EXERCISE TASK: Print, word for word, the part of the passage on stream states that runs from "A PRIORITY or" up to and including "WINDOW_UPDATE, or PRIORITY in this state.".

──────── PASSAGE TO READ ────────

In this state, only the following transitions are possible:
-
The endpoint can send a HEADERS frame. This causes the stream to open in a "half-closed (remote)" state.
-
Either endpoint can send a RST_STREAM frame to cause the stream to become "closed". This releases the stream reservation.
An endpoint MUST NOT send any type of frame other than HEADERS, RST_STREAM, or PRIORITY in this state.
A PRIORITY or WINDOW_UPDATE frame MAY be received in this state. Receiving any type of frame other than RST_STREAM, PRIORITY, or WINDOW_UPDATE on a stream in this state MUST be treated as a connection error (Section 5.4.1) of type PROTOCOL_ERROR.
reserved (remote): A stream in the "reserved (remote)" state has been reserved by a remote peer.
In this state, only the following transitions are possible:
-
Receiving a HEADERS frame causes the stream to transition to "half-closed (local)".
-
Either endpoint can send a RST_STREAM frame to cause the stream to become "closed". This releases the stream reservation.
An endpoint MAY send a PRIORITY frame in this state to reprioritize the reserved stream. An endpoint MUST NOT send any type of frame other than RST_STREAM, WINDOW_UPDATE, or PRIORITY in this state.
Receiving any type of frame other than HEADERS, RST_STREAM, or PRIORITY on a stream in this state MUST be treated as a connection error (Section 5.4.1) of type PROTOCOL_ERROR.
open: A stream in the "open" state may be used by both peers to send frames of any type. In this state, sending peers observe advertised stream-level flow-control limits (Section 5.2).
From this state, either endpoint can send a frame with an END_STREAM flag set, which causes the stream to transition into one of the "half-closed" states. An endpoint sending an END_STREAM flag causes the stream state to become "half-closed (local)"; an endpoint receiving an END_STREAM flag causes the stream state to become "half-closed (remote)".

──────── SOURCE EXCERPT ────────

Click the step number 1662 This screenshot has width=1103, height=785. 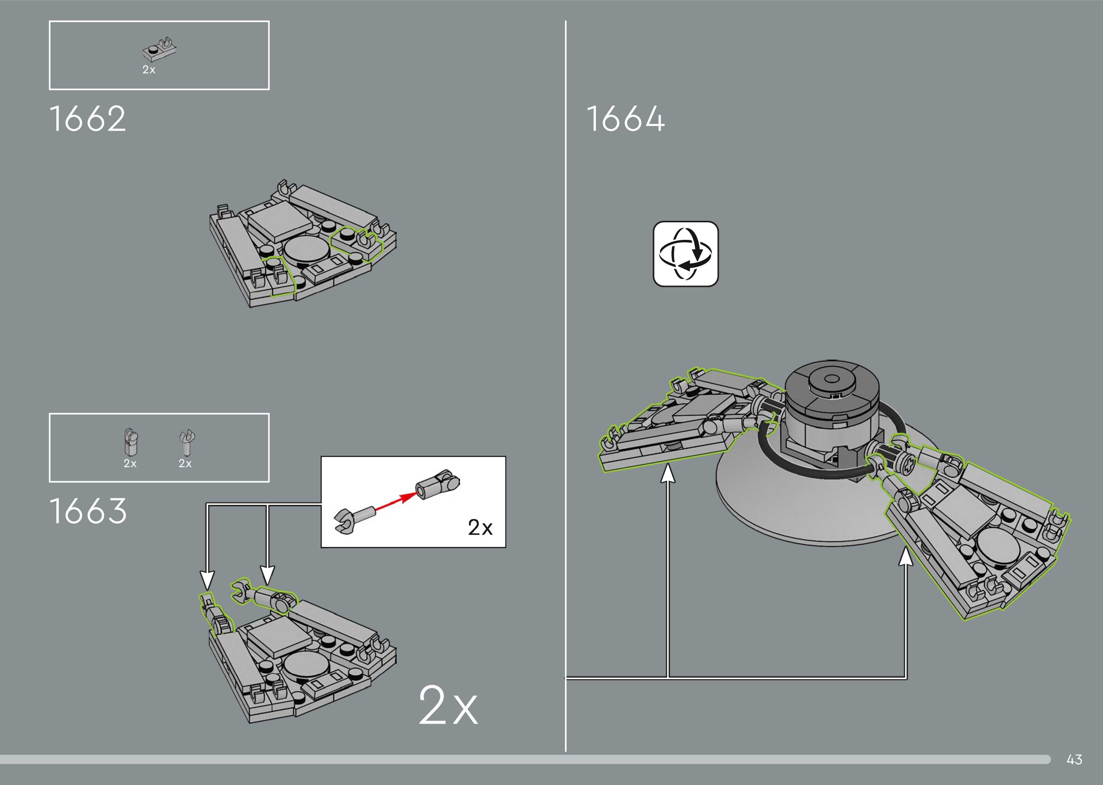point(88,119)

────────

CORRECT RESULT:
A PRIORITY or WINDOW_UPDATE frame MAY be received in this state. Receiving any type of frame other than RST_STREAM, PRIORITY, or WINDOW_UPDATE on a stream in this state MUST be treated as a connection error (Section 5.4.1) of type PROTOCOL_ERROR.
reserved (remote): A stream in the "reserved (remote)" state has been reserved by a remote peer.
In this state, only the following transitions are possible:
-
Receiving a HEADERS frame causes the stream to transition to "half-closed (local)".
-
Either endpoint can send a RST_STREAM frame to cause the stream to become "closed". This releases the stream reservation.
An endpoint MAY send a PRIORITY frame in this state to reprioritize the reserved stream. An endpoint MUST NOT send any type of frame other than RST_STREAM, WINDOW_UPDATE, or PRIORITY in this state.